In my last blog post on “Rejoicing While Others Mourn,” I reflected on the rejoicing we did as a family at the end of 2012, knowing that at the same time, there was much mourning by families in so many other places in the world. Shortly after I wrote those words, a time to mourn was thrust into our midst with the sudden death of our 20-year-old neighbor as she finished up her semester of studying abroad in South America.

As I spent much of the week at the Kaplan’s, helping plan a service that we hoped would be a fitting tribute to Tamar’s too-short life, the impossibility of such a task was an ever-present reality. How could a 90-minute service possibly capture the essence of Tamar? Of course, the question itself was an excruciating one—one that should not have to be asked by parents and siblings of a bright-eyed young woman with her whole life ahead of her. Yet there we were, compiling pictures, stories, readings, and music, all in an attempt to capture the rich life she lived.

At the beginning of the memorial service, I stood in front of the more than six hundred who came together to honor, to grieve, and to support, and tried to put into words what I’d witnessed in the chaotic mixture of love and grief that had filled the days since her death:

How do we capture a life? We turn today to photos of events and relationships; to music that invokes a personality; to readings from favorite books; to reflections from those close to the source; to words from an ancient shared heritage. All in an attempt to capture a life. Her life. The life of Tamar Hanna Kaplan.

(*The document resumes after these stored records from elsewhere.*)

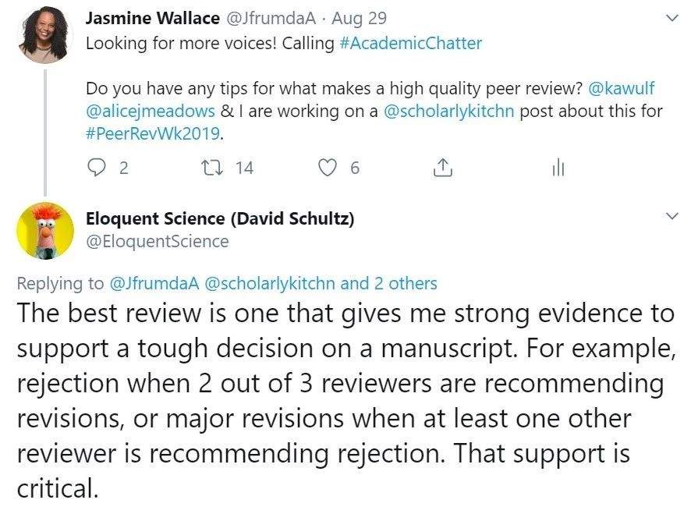
Task: Share the tweet via the upload icon
Action: [442, 167]
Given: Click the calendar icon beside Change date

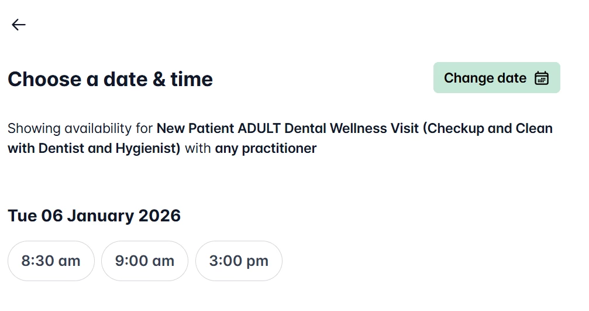Looking at the screenshot, I should tap(542, 78).
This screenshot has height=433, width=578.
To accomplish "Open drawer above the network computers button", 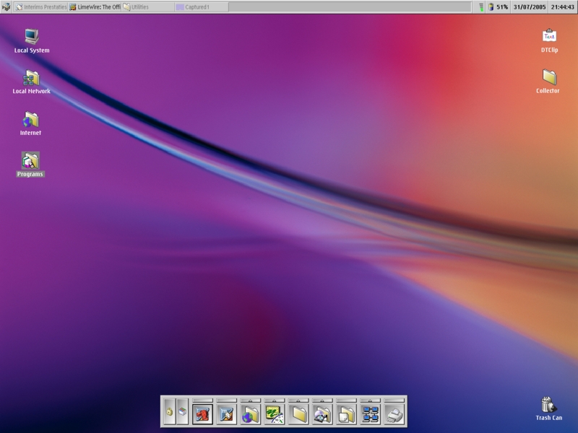I will point(370,400).
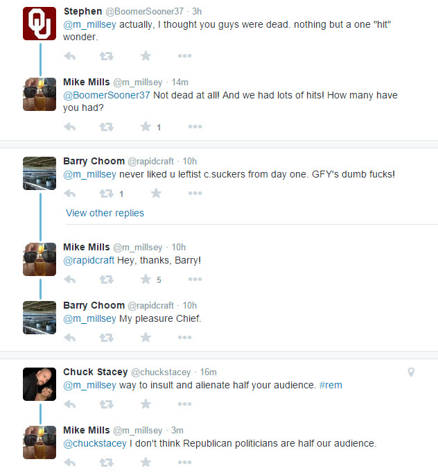Click the @BoomerSooner37 mention in Mike's reply
Viewport: 438px width, 473px height.
[107, 95]
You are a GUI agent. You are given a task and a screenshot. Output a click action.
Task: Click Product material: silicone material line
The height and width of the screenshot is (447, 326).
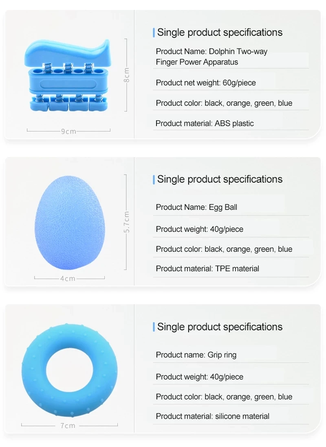(212, 416)
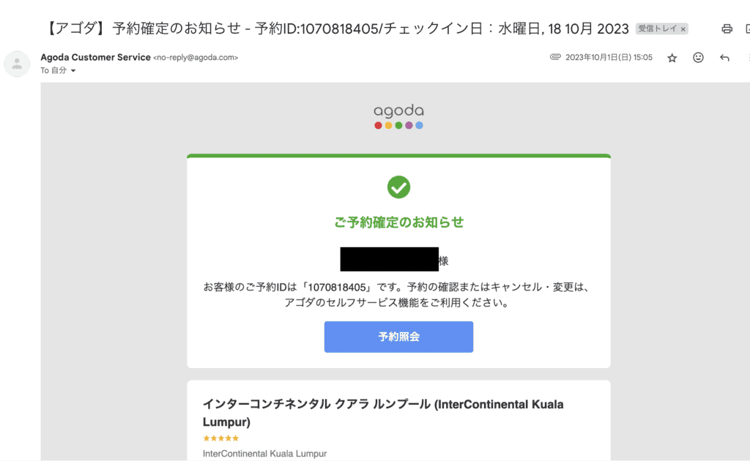Reply to the Agoda email

point(724,57)
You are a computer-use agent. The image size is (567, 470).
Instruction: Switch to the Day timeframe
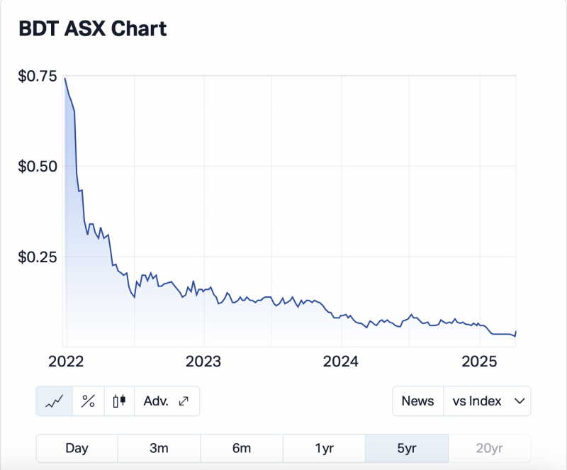point(77,448)
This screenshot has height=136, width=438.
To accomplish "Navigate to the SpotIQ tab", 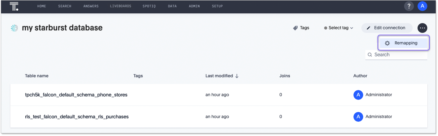I will click(149, 6).
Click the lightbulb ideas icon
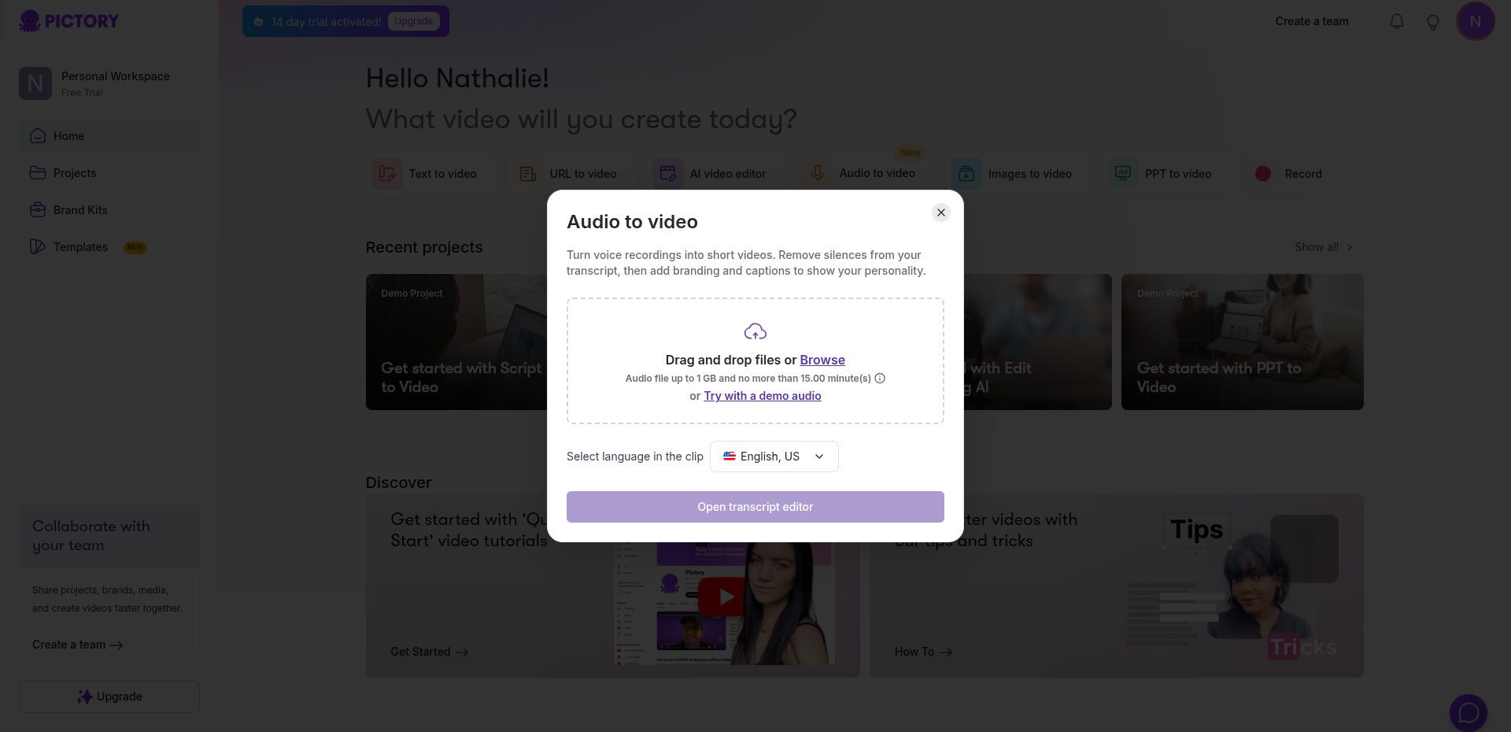This screenshot has height=732, width=1511. [x=1433, y=22]
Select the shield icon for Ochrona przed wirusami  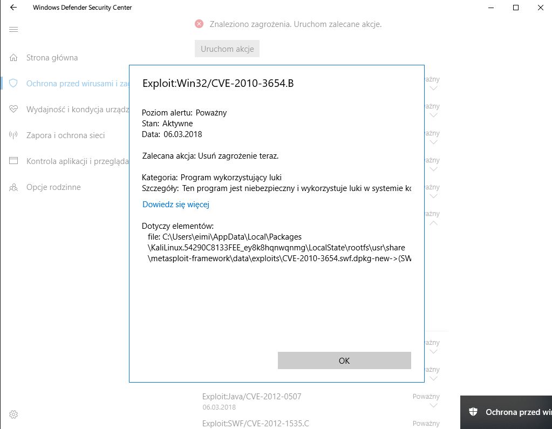13,83
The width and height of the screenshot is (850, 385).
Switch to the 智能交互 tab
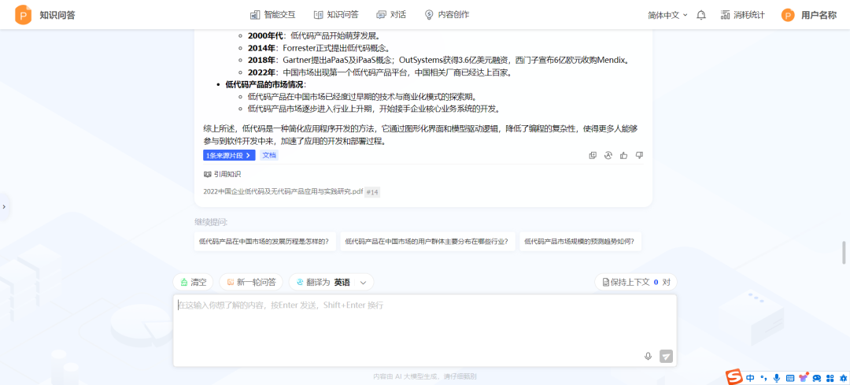[272, 15]
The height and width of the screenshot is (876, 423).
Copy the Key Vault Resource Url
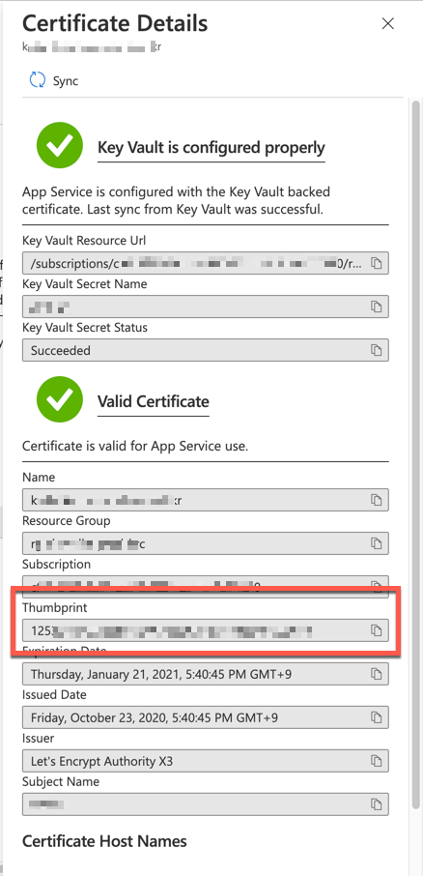(376, 264)
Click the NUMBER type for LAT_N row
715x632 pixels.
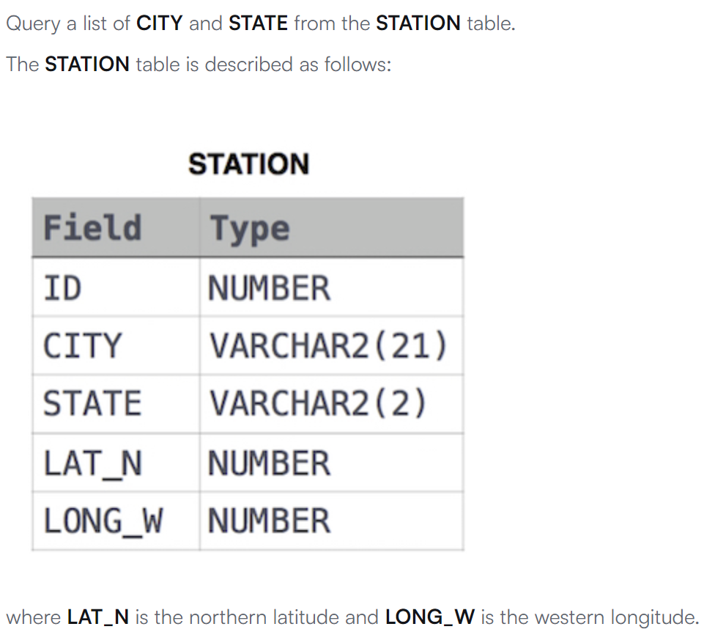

Even as these shared memories capture aspects of her life, all of us gathered here know that there’s so much more that can’t be captured by words or notes or pictures. It’s the sudden inaccessibility of the more of Tamar that saturates us with grief today.

At the same time, we gather to honor the more of Tamar that death cannot take away. The photos and readings and recitations and reflections all point to the more of Tamar that refuses to die. All of us here today are witnesses to her dear family and friends that death does not have the last word on Tamar. The love shown here this morning is a sign that the love we have for Tamar and the love she had for her family, her friends, for life and for the world is stronger than any pronouncement of death could ever be.

Let us proceed with our honoring of Tamar and in our insistence that who she was and what she meant to the world lives on.

What came through vividly at the service was the fact that the more of Tamar was so clearly on display in all aspects of her life. She embraced living with an exuberant fierceness. Indeed, we heard that after a semester in Ecuador, she told friends she’d have to create a new bucket list, for she’d crossed off everything she’d hoped to do, from climbing a mountain to repelling down a canyon.

It’s a time to mourn the loss of a lovely daughter, sister, niece, roommate, friend. And in this time of mourning, we hope for a time in the future when laughter and rejoicing will come again, a time that will also include not only the more of Tamar, but the more of us all.